May 2020 Edition | Volume 74, Issue 5
Published since 1946
Studying Introduced New England Cottontails Through Genetic Monitoring
As conservationists create hundreds of acres of young forest each year to provide food and cover for New England cottontails, it is becoming increasingly clear that humans will need to help these rabbits find and occupy new areas. One way to do that – and to boost numbers and health of small populations that already exist in the species’ six-state range – is to release captive-bred rabbits into habitat sites. With the Wildlife Management Institute helping to coordinate efforts, state and federal agencies are working to make habitat for and monitor population numbers of this beleaguered native species through a regional restoration effort that also includes a captive breeding element.
In 2013, biologists began taking rabbits that had been used for captive breeding in two zoos and turning them loose in 25 acres of suitable shrubland habitat on the 400-acre Bellamy River Wildlife Management Area (WMA) in southern New Hampshire. There, the New Hampshire Fish and Game Department had been creating and refreshing habitat for New England cottontails and other young forest wildlife for several years. The WMA was one of the last remaining sites in the Seacoast area of New Hampshire that had previously been occupied by New England cottontails. Surveys conducted prior to the release did not detect any New England cottontails still living there.
In a paper published recently in the Wildlife Society Bulletin, “Monitoring a New England Cottontail Reintroduction With Noninvasive Genetic Sampling,” researchers with the University of New Hampshire and New Hampshire Fish and Game report on the outcome of the reintroduction effort after five years, including how rabbits used the habitat and reproduced. Their findings stem from analyzing genetic material gleaned from the animals’ fecal pellets (droppings) recovered in the field during winter, with a dual goal of learning whether the introduced rabbits had reproduced and determining the parentage of wild-born offspring. Biologists also used radiotelemetry to monitor the released animals.
Over five years, conservationists reintroduced 42 rabbits to Bellamy River WMA. Genetic analyses revealed that six of the original or “founder” animals successfully reproduced, as did nine of the 29 offspring that were identified. And it showed that at least one male New England cottontail remained on the site when reintroductions began, with that male siring two offspring.
The survival of released founders ranged from 75 percent during their first year down to zero percent. Predators were the main cause of mortality, with the greatest percentages of rabbits killed during the first month after they were released and in years when there was heavy late spring snowfall and long-lasting snow cover. The average lifespan of a cottontail in the wild is around 15 months.

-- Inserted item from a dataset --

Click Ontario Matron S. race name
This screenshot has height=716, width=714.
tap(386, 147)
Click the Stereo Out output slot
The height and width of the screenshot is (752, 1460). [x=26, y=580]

The researchers found that five to 12 rabbits were living on the site each year. The number of young that were “recruited,” or matured to become part of the population, ranged from three to nine annually. The population stayed fairly stable for the first three years after reintroductions began in 2013, declined in 2017 (a snowy year), and increased slightly in 2018 after the last release of zoo-bred individuals and following the birth of offspring from rabbits that themselves had been born in the wild to founder parents. Some individuals survived and reproduced over several years. Continued reintroductions of New England cottontails were needed to sustain this small population.
The study documented one rabbit dispersing from the release site to another area of high-quality shrubland habitat 700 meters away within the wildlife management area. The researchers write: “This successful dispersal event and subsequent continued occupancy of the new patch exemplify the potential for this reintroduced population in the longer term to occupy a landscape” through reproduction, as well as movement into areas of good habitat using corridors of equally good habitat that allowed rabbits to move about without being killed by cars or predators.

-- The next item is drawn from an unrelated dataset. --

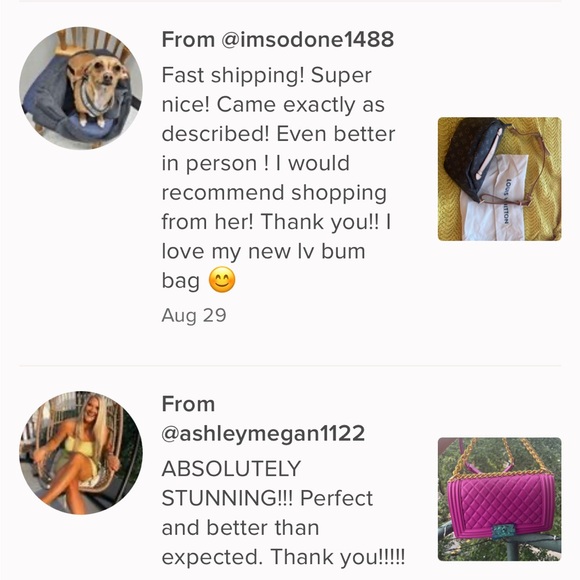Open the @imsodone1488 profile link
580x580 pixels.
click(x=307, y=39)
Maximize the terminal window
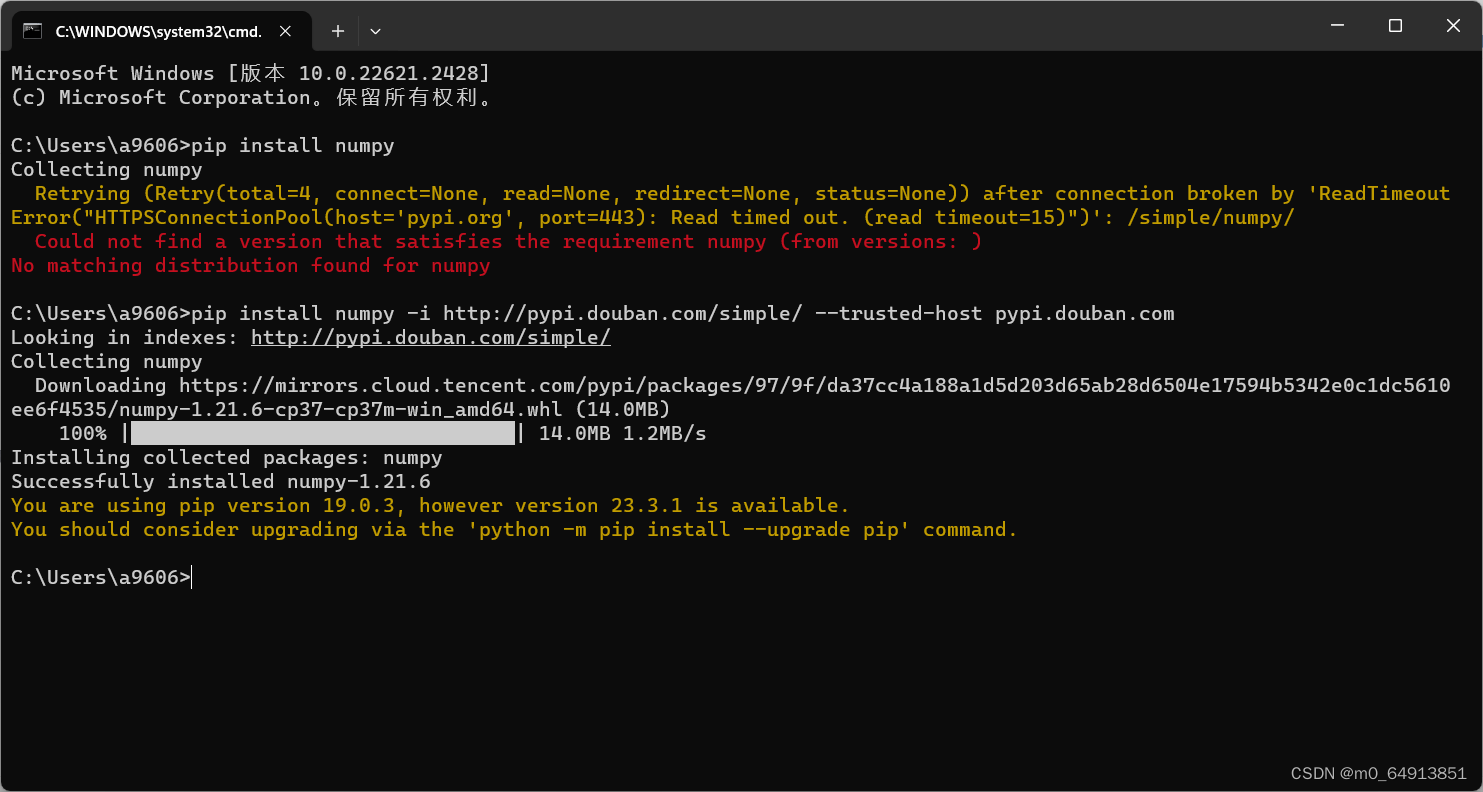 (1395, 26)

The researchers point out that annual genetic monitoring through analyzing fecal pellets found in winter lets biologists carry out “adaptive management responses, such as releasing more females after genetic monitoring revealed a male-biased sex ratio” at any given time. The monitoring also lets conservationists add new individuals to expand a population’s genetic diversity and to lessen any negative health outcomes resulting from inbreeding.
They believe that tracking the Bellamy River reintroduction through genetic monitoring “has produced insights to guide further reintroductions of New England cottontails.” They suggest that “expanding existing metapopulations may be more successful than trying to re-establish populations in isolation,” if there are no other rabbits nearby that can supplement the isolated populations through natural dispersal.
They conclude that “Ultimately, reintroduction efforts should aim to restore a self-sustaining metapopulation that includes multiple occupied patches within dispersal distance” (less than 2 kilometers) “in a landscape conducive to dispersal, conditions that historically supported New England cottontail populations and offset local patch extinctions.”
Authors of the paper were Melissa Bauer and Adrienne Kovach of the Department of Natural Resources and the Environment at the University of New Hampshire, and Brett Ferry and Heidi Holman of New Hampshire Fish and Game. Funding came from the New Hampshire Agricultural Experiment Station and New Hampshire Fish and Game.